Texas Health Care Committee: A Two-Day Deep Dive Into Rising Costs
Recently, I spent two days observing a new Texas House Select Committee on Health Care Affordability, chaired by Representative James Frank. What I witnessed was something I don't say lightly: a genuinely serious, bipartisan effort by Texas legislators to understand why healthcare costs have become backbreaking for everyday Texans, and to build the factual foundation to fix it.
Here's what stood out to me.
The committee made clear from the start that it would not rush to policy proposals or assign blame. Instead, members said they want to understand the data and root causes. This framing is exactly right: until we agree on the problem, we're unlikely to find any lasting solutions.

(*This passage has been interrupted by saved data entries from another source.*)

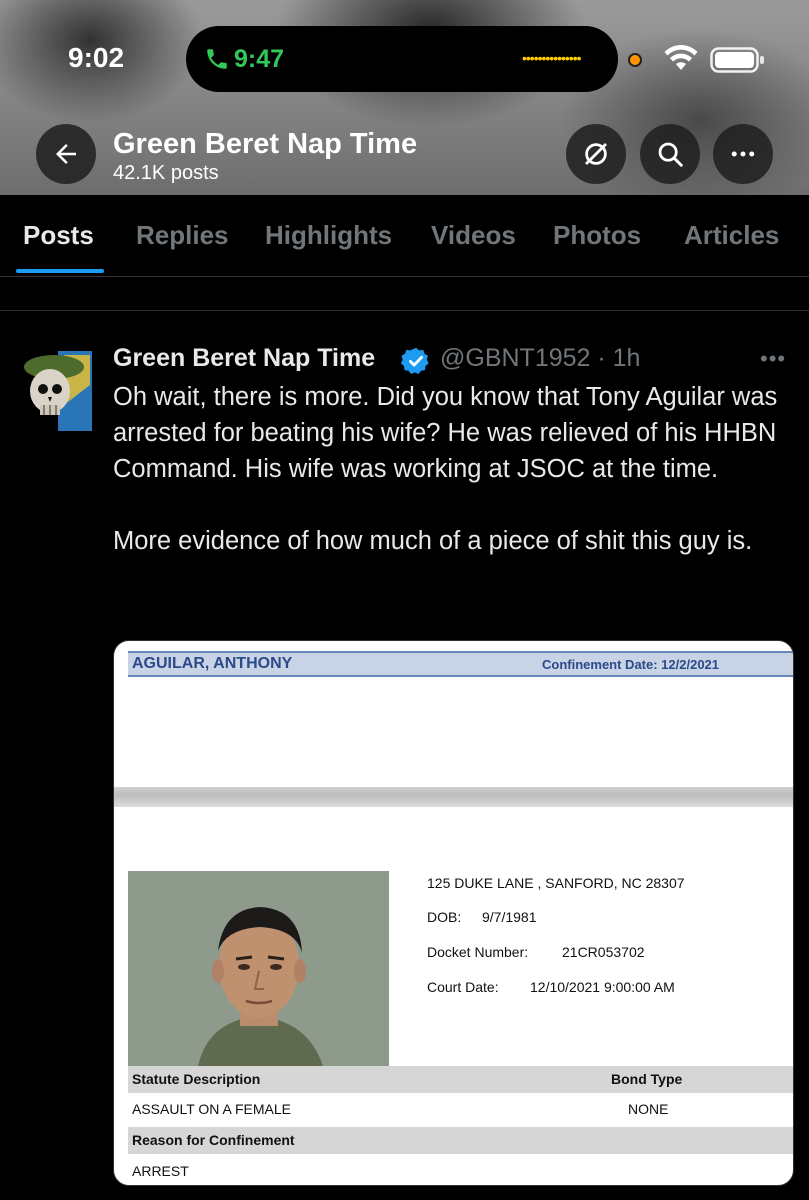 This screenshot has height=1200, width=809. I want to click on status-time: 9:02, so click(96, 58).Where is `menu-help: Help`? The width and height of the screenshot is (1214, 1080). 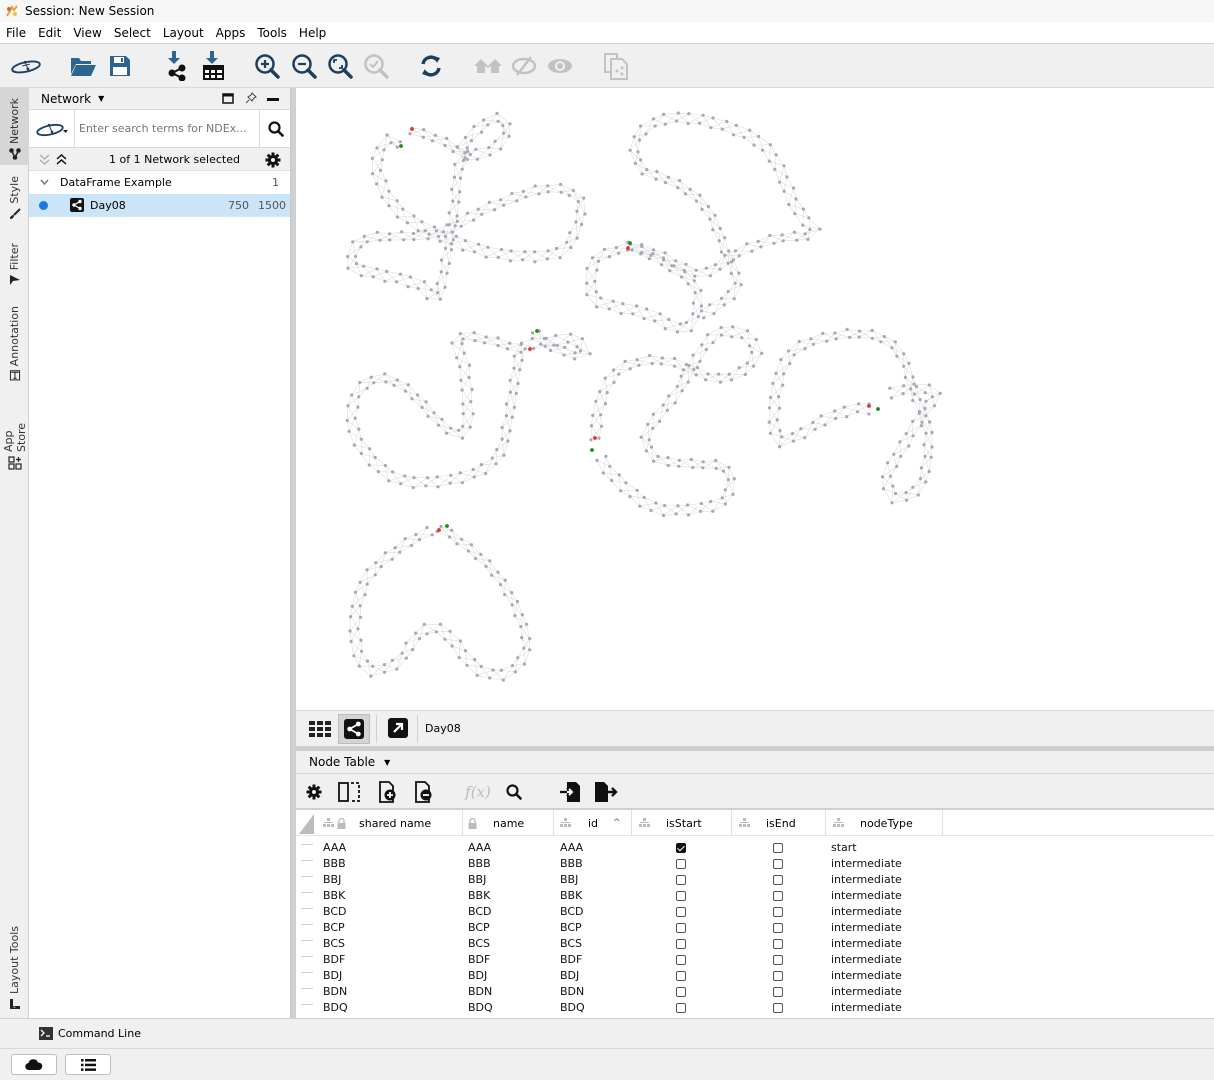 menu-help: Help is located at coordinates (312, 33).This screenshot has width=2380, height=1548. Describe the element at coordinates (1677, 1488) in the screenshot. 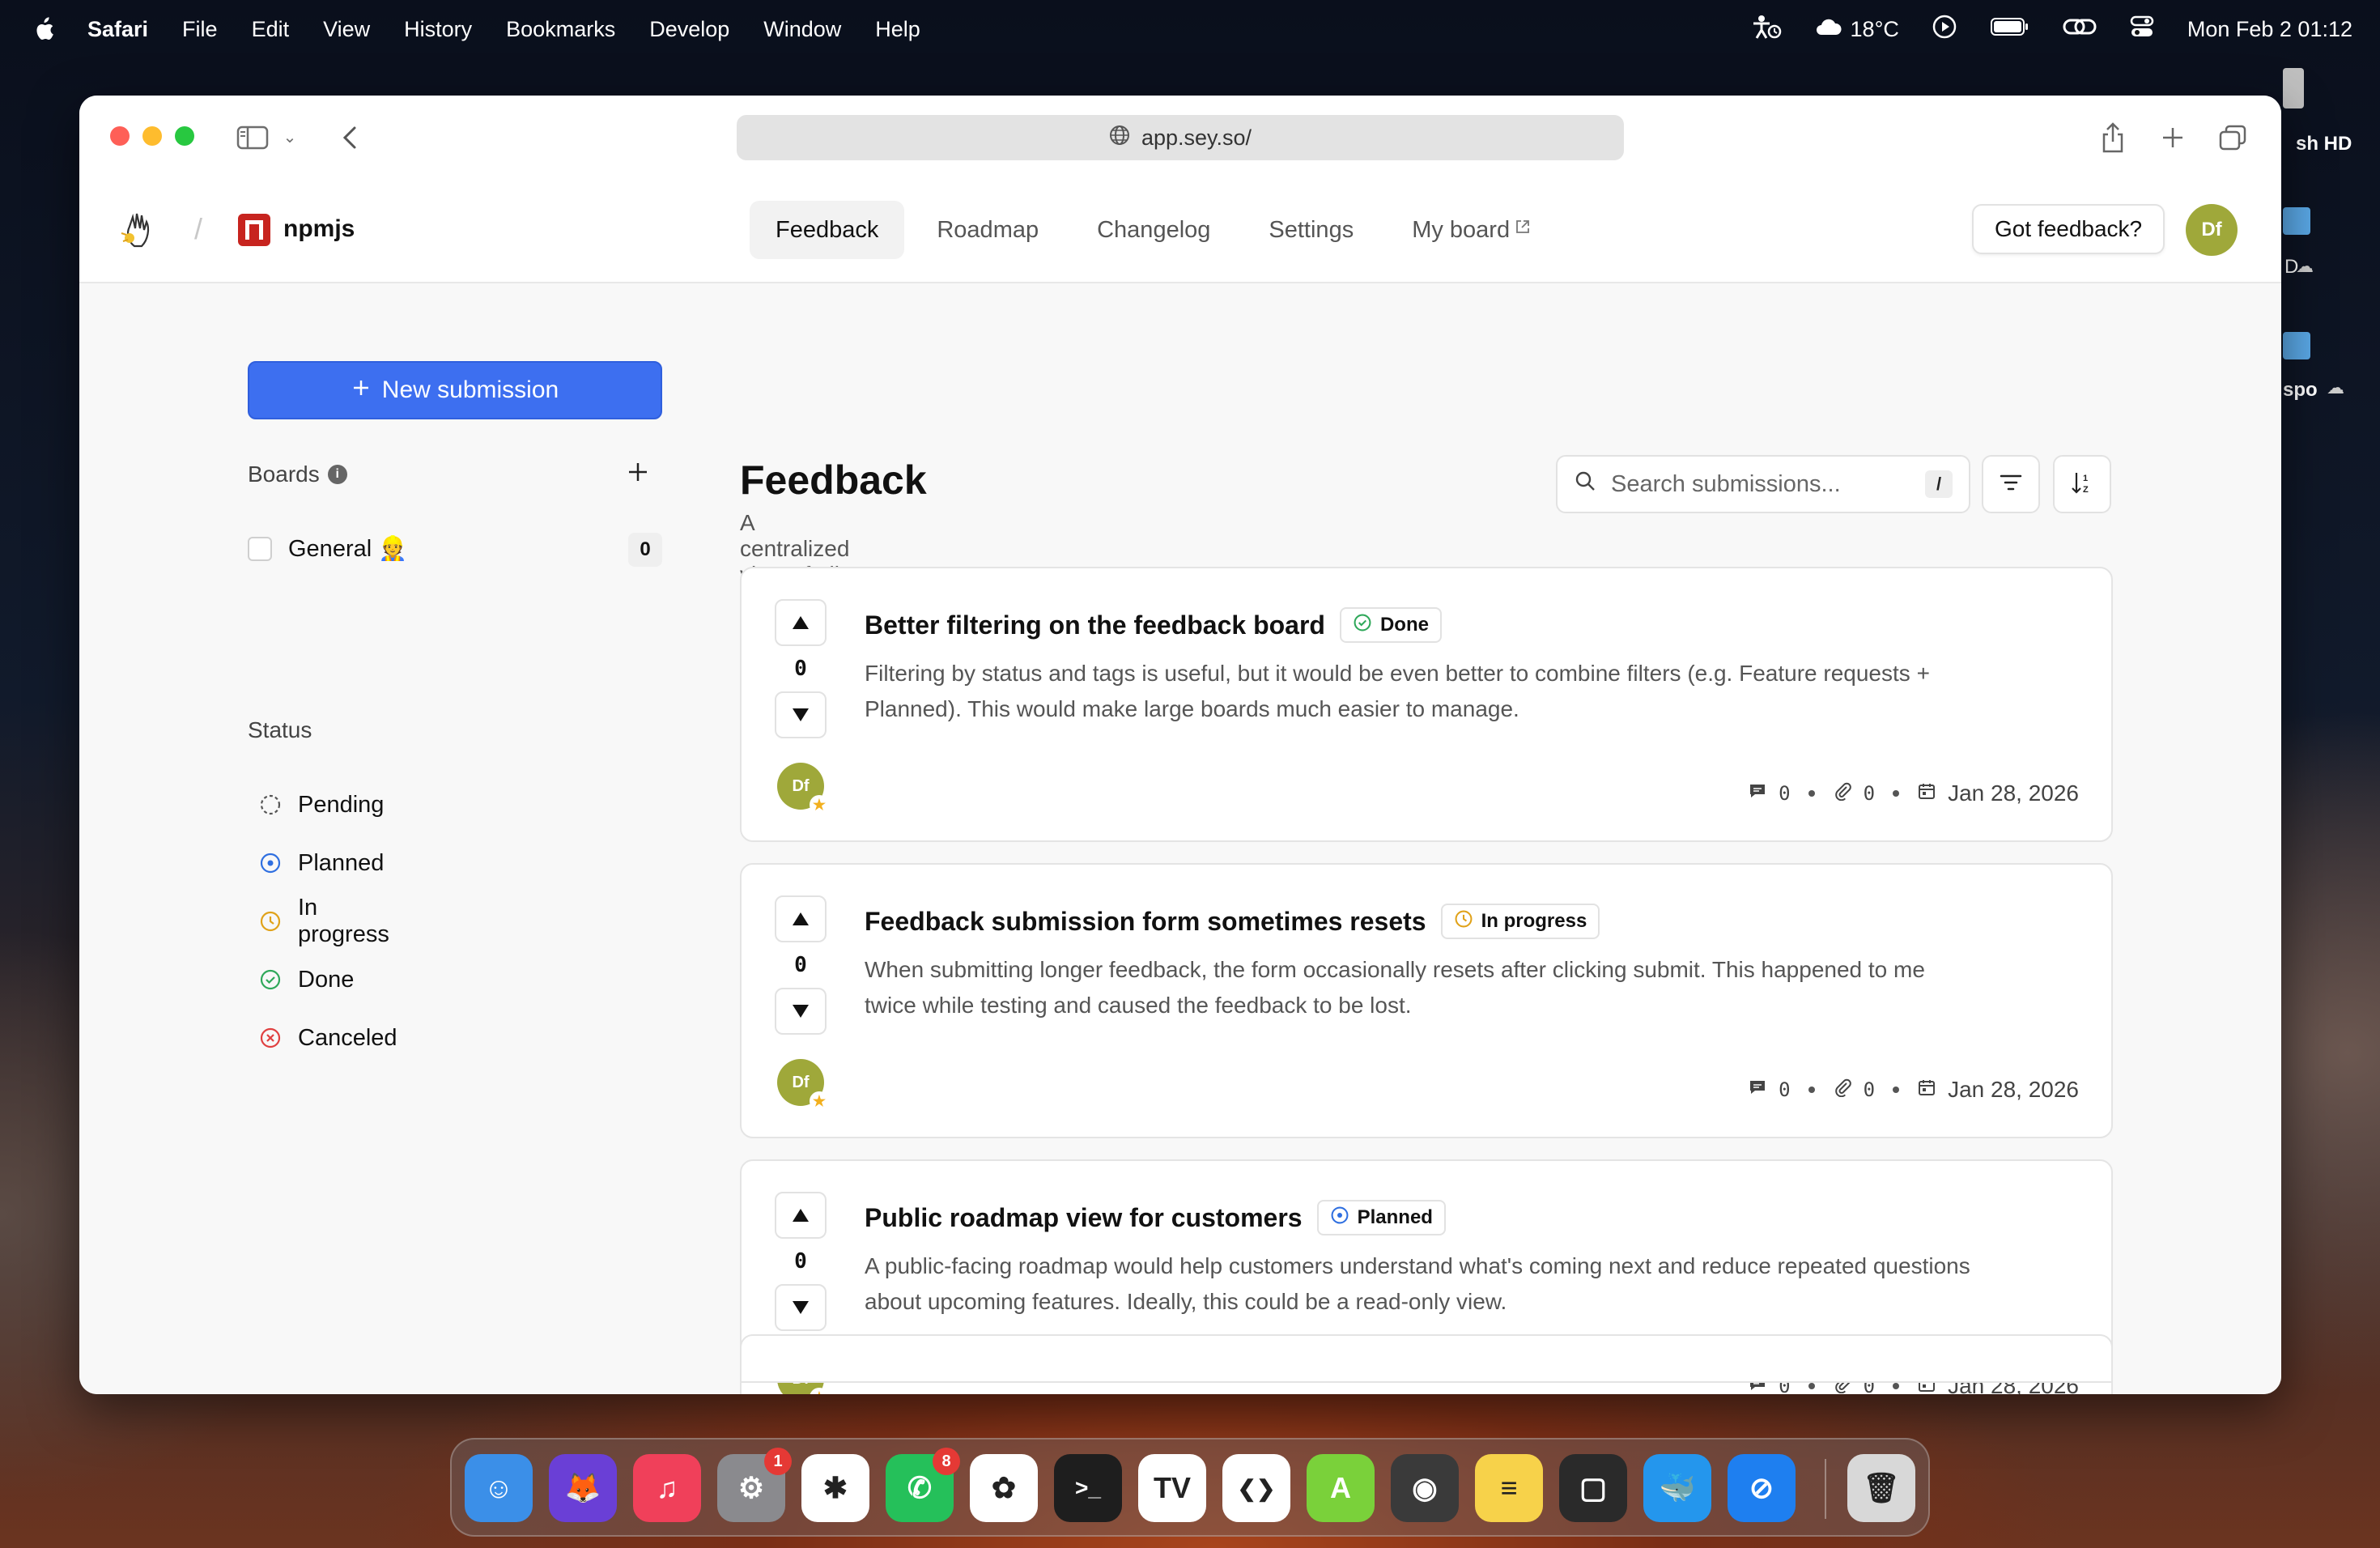

I see `docker-icon: 🐳` at that location.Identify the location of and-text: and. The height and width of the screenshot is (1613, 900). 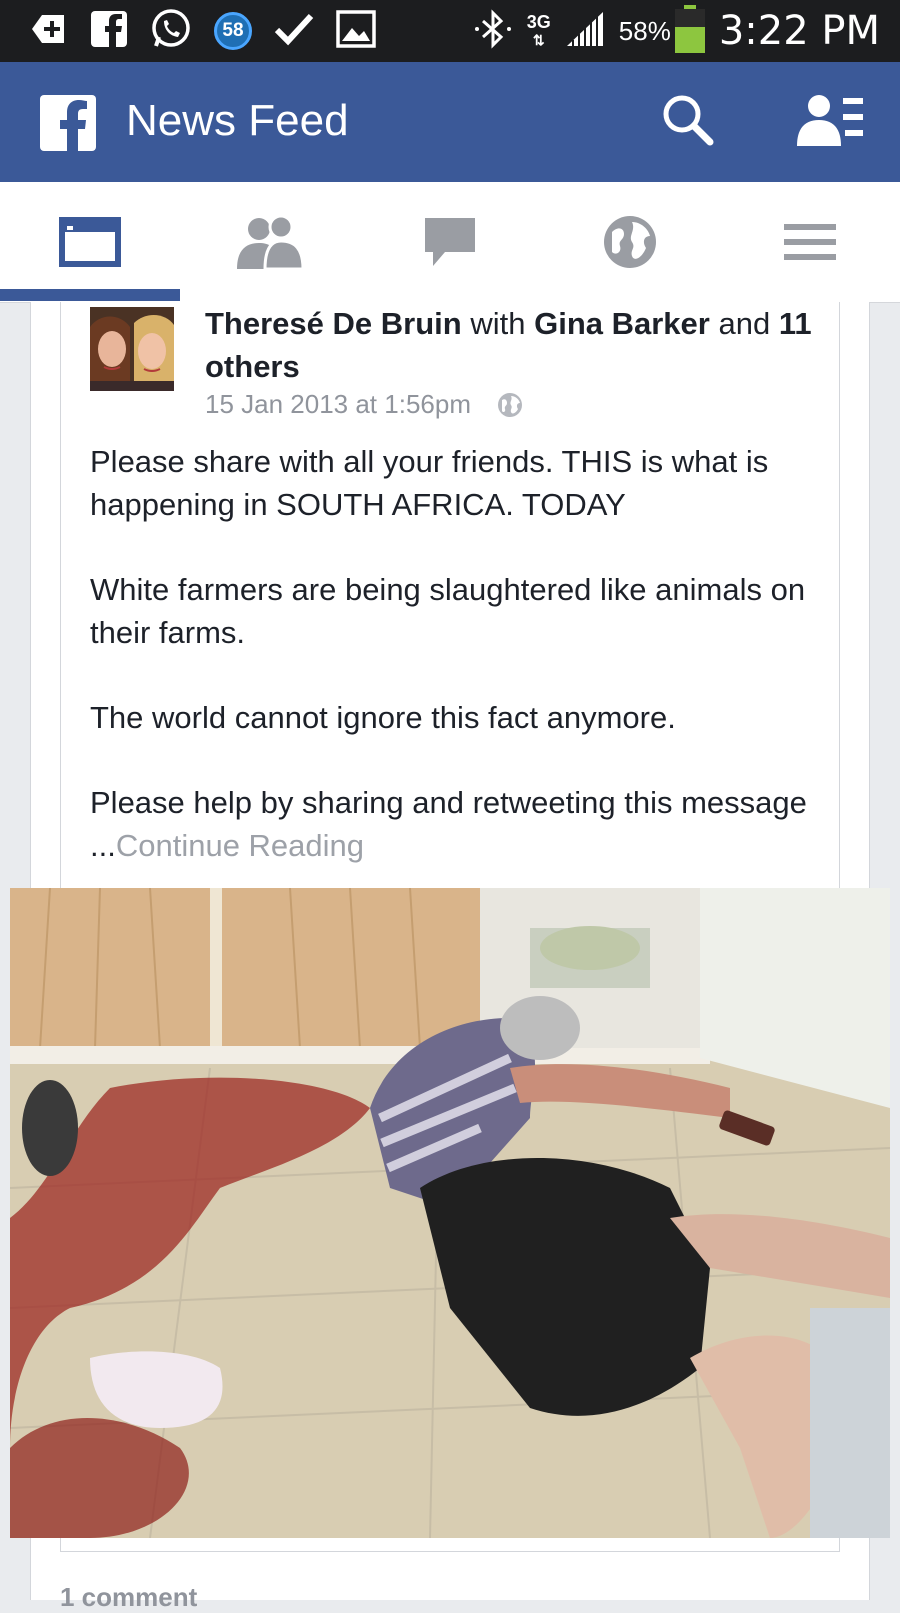
(744, 324).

Experts from Yale University, the Kaiser Family Foundation, and Texas 2036 laid out the data: the U.S. spends nearly twice as much on healthcare per person as comparable countries, and Americans live shorter lives on average. As Dr. Zach Cooper of Yale University put it: rising health care spending is "killing the American dream."
According to Dr. Cooper, hospital prices are the leading driver of a 320% increase in insurance premiums Americans have experienced over the past 25 years. Hospital prices have risen faster than prices in nearly every other sector of the economy. Physician prices, by contrast, have largely tracked with inflation.
These data matter as underlying causes of healthcare increases are often overlooked.
Here in Texas, a family with employer-sponsored coverage is now facing premiums approaching $27,000 a year. That's roughly what you'd pay for a new car, every single year. And the average family has about $8,000 in liquid assets to their name. Roughly 42% of privately insured healthcare dollars go to hospital care, 31% to physician services, and 23% to prescription drugs.
Dr. Cooper echoed Warren Buffett's famous line that the American healthcare system is a tapeworm on economic competitiveness.
In fact, one of the most powerful themes across both days was that the healthcare market, as currently structured, does not function like a normal market. Consumers have almost no ability to shop or compare. Prices are not transparent.
The committee heard that roughly 1,300 hospital mergers have occurred since 2000, and that about 20% of those were likely to raise prices by reducing competition. When hospitals gain market power, prices go up. When premiums rise, workers absorb those costs in reduced wages and, in some cases, job losses. The burden falls hardest on working Texans.
I was glad to hear committee members across the aisle pushing on this.it’s exactly the kind of market structure problem that TAHC exists to address.
Day two focused on the insurance market, and the testimony was eye-opening.
An actuary representing the American Academy of Actuaries did not mince words: premiums reflect costs, they don't drive them. If we want premiums to come down, we have to focus on what's driving costs. That means keeping every effective market-based tool available and not taking options off the table before we've had a chance to evaluate them.
I'm also pleased to share that I will be testifying before the Texas Senate Health and Human Services Committee, chaired by Senator Lois Kolkhorst, at the end of this month. I'll be representing the voice of individuals, families, and small business owners who need the Texas Legislature to deliver real solutions this session.
The data are on the table. The next step will be policy, and TAHC will be there every step of the way to advocate for market-based approaches that put consumers first.